▸ Task directions
In the passage on interferon-β-1a in multiple sclerosis, by what percentages did the 22 and 44μg doses reduce the mean number of relapses?

▸ Provided passage
---*---

Subcutaneous interferon-β-1a 22 and 44μg 3 times weekly for 2 years slowed sustained progression of disability (by 6.6 and 9.4 months; first quartile), decreased the mean number (by 27 and 33%) and severity of relapses, decreased the number of hospital visits and steroid courses, and decreased the acute activity [measured as the number of new or enlarging lesions seen with magnetic resonance imaging (MRI)] and burden (measured as the cumulative area or calculated volume of the lesions) of disease in patients with relapsing-remitting multiple sclerosis. All changes (except hospital visits: significant results were obtained with the higher dose only) were significant versus placebo with both doses. A recent study of once weekly interferon-β-1a 22 or 44μg has confirmed the dose-dependency of the clinical and MRI effects. Patients with more severe disease appear to require the higher dosage regimen. Further studies of long term (>2 years) clinical efficacy, tolerability, and pharmacoeconomic aspects are required.

---*---

▸ Listed records
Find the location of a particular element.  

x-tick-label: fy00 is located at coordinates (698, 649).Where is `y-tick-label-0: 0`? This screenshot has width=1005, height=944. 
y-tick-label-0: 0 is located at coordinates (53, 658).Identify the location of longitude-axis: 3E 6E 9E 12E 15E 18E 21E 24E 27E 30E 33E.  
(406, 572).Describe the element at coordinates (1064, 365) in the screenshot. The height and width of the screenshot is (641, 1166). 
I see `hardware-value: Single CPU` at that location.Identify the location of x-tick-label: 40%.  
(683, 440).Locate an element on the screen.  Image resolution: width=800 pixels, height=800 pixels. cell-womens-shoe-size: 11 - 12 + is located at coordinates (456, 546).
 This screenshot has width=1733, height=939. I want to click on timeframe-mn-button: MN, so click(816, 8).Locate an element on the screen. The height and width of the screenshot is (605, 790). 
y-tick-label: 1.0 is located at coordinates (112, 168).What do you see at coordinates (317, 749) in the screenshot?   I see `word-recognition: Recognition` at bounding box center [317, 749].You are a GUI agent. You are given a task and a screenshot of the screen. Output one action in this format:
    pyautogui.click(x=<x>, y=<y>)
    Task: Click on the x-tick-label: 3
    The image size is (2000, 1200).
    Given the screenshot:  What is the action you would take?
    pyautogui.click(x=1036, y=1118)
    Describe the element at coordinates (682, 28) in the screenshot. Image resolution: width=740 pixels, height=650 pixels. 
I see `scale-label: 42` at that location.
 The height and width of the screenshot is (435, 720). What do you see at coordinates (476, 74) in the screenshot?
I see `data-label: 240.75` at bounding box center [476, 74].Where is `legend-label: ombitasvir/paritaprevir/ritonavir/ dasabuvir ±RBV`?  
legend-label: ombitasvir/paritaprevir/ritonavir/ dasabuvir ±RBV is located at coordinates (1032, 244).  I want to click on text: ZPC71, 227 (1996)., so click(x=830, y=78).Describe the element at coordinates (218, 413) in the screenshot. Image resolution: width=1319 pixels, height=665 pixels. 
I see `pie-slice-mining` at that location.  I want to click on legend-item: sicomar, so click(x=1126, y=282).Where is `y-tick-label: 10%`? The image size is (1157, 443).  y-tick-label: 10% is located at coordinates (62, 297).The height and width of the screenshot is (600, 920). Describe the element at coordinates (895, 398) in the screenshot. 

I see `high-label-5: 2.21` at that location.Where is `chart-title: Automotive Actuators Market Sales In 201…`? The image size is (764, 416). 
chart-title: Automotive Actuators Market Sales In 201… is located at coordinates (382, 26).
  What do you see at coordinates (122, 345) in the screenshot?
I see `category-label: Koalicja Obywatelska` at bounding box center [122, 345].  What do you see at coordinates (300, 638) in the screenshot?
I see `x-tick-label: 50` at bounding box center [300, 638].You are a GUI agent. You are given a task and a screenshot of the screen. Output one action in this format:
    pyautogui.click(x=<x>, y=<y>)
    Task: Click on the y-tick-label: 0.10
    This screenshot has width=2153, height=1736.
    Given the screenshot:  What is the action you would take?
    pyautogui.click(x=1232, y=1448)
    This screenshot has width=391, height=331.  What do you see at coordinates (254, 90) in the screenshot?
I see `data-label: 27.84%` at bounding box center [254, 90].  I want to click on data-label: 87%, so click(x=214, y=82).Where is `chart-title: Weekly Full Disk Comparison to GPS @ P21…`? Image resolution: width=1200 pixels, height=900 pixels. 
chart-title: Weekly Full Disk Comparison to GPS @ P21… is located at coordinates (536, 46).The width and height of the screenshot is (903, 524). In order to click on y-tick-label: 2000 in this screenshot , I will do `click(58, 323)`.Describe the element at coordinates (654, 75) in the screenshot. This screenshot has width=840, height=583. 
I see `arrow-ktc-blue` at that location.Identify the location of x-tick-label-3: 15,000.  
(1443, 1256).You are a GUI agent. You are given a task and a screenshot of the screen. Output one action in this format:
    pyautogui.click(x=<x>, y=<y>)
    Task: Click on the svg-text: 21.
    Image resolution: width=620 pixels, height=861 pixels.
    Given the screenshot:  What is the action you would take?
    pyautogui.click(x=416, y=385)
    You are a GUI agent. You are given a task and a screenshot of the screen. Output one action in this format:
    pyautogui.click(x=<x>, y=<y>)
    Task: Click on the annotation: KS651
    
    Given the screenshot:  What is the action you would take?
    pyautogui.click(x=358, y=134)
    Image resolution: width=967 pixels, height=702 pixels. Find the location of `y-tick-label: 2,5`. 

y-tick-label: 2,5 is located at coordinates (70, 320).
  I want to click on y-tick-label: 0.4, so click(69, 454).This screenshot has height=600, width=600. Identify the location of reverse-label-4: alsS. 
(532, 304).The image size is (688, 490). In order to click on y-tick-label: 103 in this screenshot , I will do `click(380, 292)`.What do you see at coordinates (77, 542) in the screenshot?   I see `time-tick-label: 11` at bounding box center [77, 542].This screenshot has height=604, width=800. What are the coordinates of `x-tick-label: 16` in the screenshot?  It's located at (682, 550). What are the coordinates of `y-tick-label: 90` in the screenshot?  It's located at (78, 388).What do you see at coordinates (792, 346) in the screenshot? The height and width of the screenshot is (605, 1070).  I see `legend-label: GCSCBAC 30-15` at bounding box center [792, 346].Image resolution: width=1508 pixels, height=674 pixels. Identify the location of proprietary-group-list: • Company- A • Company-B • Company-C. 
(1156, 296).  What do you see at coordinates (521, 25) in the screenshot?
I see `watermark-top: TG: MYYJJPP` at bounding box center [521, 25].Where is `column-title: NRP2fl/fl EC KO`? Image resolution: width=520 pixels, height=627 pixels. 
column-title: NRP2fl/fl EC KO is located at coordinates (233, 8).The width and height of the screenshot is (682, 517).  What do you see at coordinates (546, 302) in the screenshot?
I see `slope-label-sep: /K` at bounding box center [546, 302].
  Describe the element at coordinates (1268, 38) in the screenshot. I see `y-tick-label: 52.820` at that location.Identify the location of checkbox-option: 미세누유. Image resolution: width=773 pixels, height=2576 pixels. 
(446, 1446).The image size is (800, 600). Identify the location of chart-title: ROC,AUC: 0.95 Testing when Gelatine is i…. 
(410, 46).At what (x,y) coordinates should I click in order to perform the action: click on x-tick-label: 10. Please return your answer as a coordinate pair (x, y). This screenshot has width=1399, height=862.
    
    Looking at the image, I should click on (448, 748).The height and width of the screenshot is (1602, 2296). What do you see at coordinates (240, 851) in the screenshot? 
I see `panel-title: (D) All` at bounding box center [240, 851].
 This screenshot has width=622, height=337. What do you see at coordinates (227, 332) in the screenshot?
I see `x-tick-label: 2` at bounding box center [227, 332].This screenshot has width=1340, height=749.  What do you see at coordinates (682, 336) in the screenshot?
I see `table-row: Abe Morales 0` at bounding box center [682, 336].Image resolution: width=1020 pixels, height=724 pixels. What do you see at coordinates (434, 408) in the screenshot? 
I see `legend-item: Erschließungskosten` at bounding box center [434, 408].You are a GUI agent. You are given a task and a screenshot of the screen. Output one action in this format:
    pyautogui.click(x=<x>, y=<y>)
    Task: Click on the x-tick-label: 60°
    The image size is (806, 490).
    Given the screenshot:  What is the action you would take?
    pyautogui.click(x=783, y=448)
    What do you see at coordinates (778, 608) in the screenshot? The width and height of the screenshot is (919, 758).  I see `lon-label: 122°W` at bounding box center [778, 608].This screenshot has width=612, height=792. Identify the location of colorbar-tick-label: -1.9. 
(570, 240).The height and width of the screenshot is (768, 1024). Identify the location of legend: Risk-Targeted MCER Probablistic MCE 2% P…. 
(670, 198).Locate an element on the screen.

---*---

▸ Your solution
The 22μg dose reduced it by 27% and the 44μg dose by 33%.